Frequent collaborator Greenwood perfectly sets the soundscape with compositions that augment the atmospheric pull. His contributions hit like no other.
— Courtney Howard, Fresh Fiction
Regular collaborator Jonny Greenwood maintains the material’s anxious mood with a score of jazzy, discordant piano and unpredictable percussion that echoes Bob and Lockjaw’s harried states of mind.
— Nick Schager, The Daily Beast
Jonny Greenwood’s incredible score is a character unto itself, shifting moods just as much as the film itself does.
— Matt Neglia, Next Best Picture
[It] may be one of the best scores of the year from Jonny Greenwood…an Oscar is inevitable, but at this point, a long-overdue win deserves serious consideration.
— David Gonzalez, The Cinematic Reel
One Battle After Another might clock in at nearly three hours, but it surprisingly flies by. It is pure adrenaline from the very start and never, ever slows down.
— Tessa Smith, Mama’s Geeky
At 162 minutes, it races forward with a tremendous amount of energy.
— Matt Neglia, Next Best Picture
I left the theater actively counting down the moments until I could watch this movie again.

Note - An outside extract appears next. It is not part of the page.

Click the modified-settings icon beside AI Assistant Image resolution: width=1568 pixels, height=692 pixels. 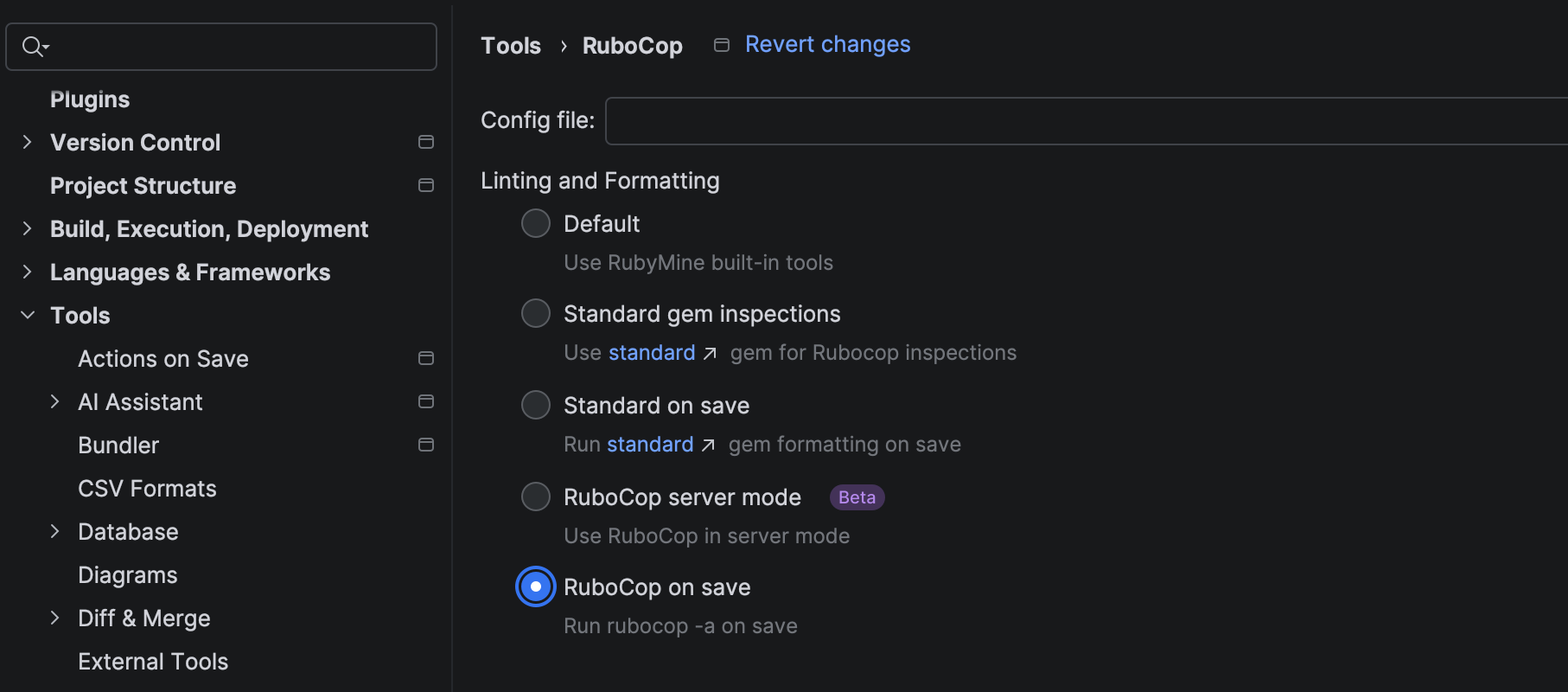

— Tessa Smith, Mama’s Geeky
In truth, there was almost too much good stuff to digest in one sitting (or, in my case, two).
— Miranda Collinge, Esquire UK
You might get a little lost with everything going on in the first act – it sets up a lot – but it’ll all make sense, especially on repeat viewings.
— Michael Calabro, IGN Movies
One Battle After Another opens in theaters on September 26, 2025.